Recently finished reading the book “Eleni” and “A Place for Us” by Nicholas Gage. Both are exceptional books.
I took note of page 445 from “Eleni”. Nicholas Gage referred to the change in behavior and philosophy of Greeks who moved to America: “The Greeks seemed to absorb the Calvinist work ethic with their first step on American soil. They abandoned afternoon siestas and long, lazy hours in the coffee shops to work fourteen-hour days – husbands, wives and children, side by side. They paid for their homes and automobiles in cash. Many of the Mourgana Greeks in Worcester, including all four of my brothers-in-law, saved enough eventually to open pizza parlors throughout New England.”
It struck me that a core truth we know is that something worked hard for and earned is so much more valuable, rewarding and incentivizing than to receive a hand-out. To directly realize the benefits of one’s own labors is intrinsically rewarding.
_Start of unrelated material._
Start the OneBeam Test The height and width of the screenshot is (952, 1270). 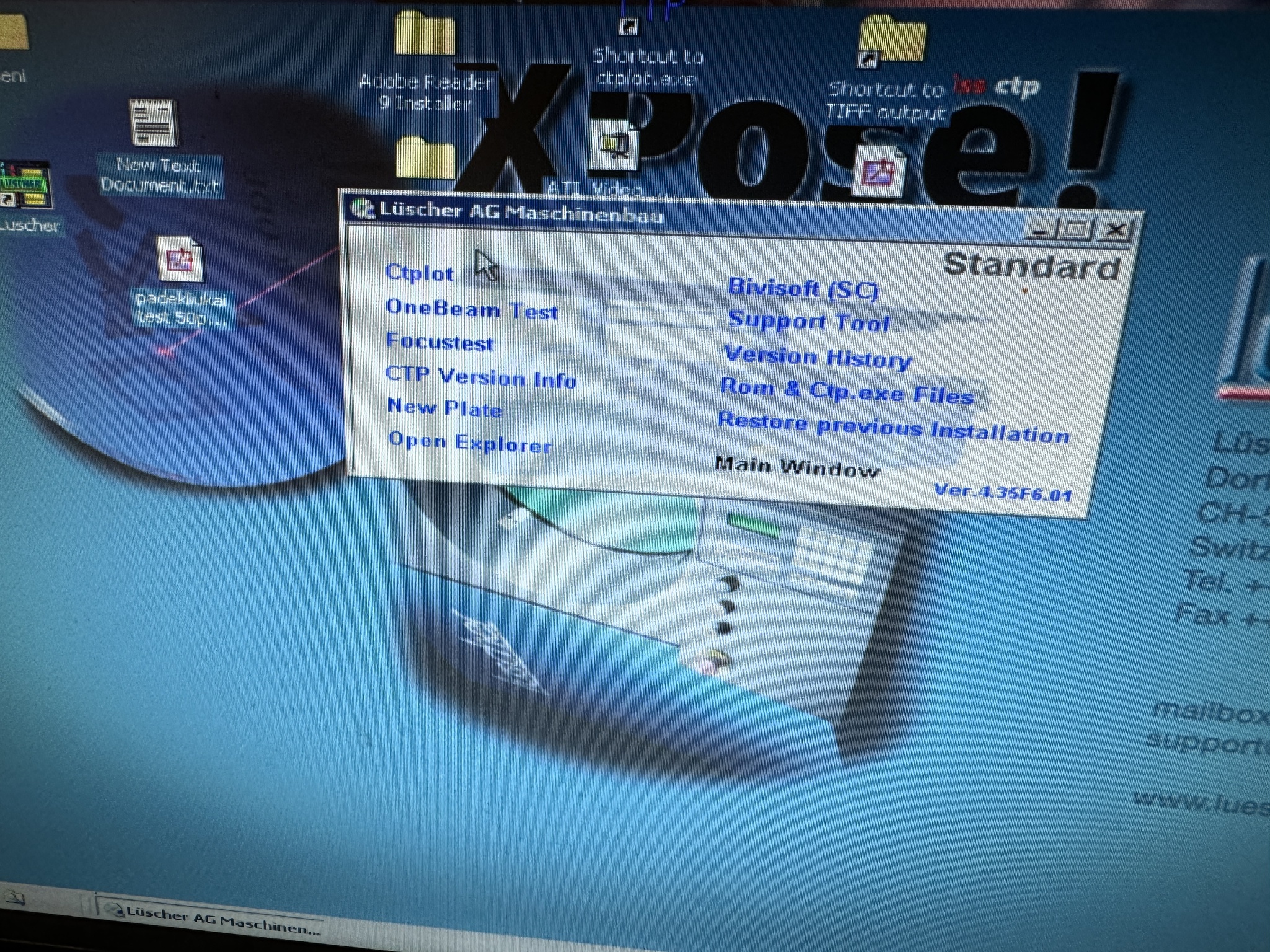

A clear example is the difference of Hurricane Katrina flooding in New Orleans and the flooding of the northern Mississippi a couple years later. In one situation you had a populace reliant on government assistance which bred a dependency and seeming helplessness to fix one’s situation in New Orleans versus the self-reliance, help each other other out, rebuild without sitting back and asking “where’s my government?”.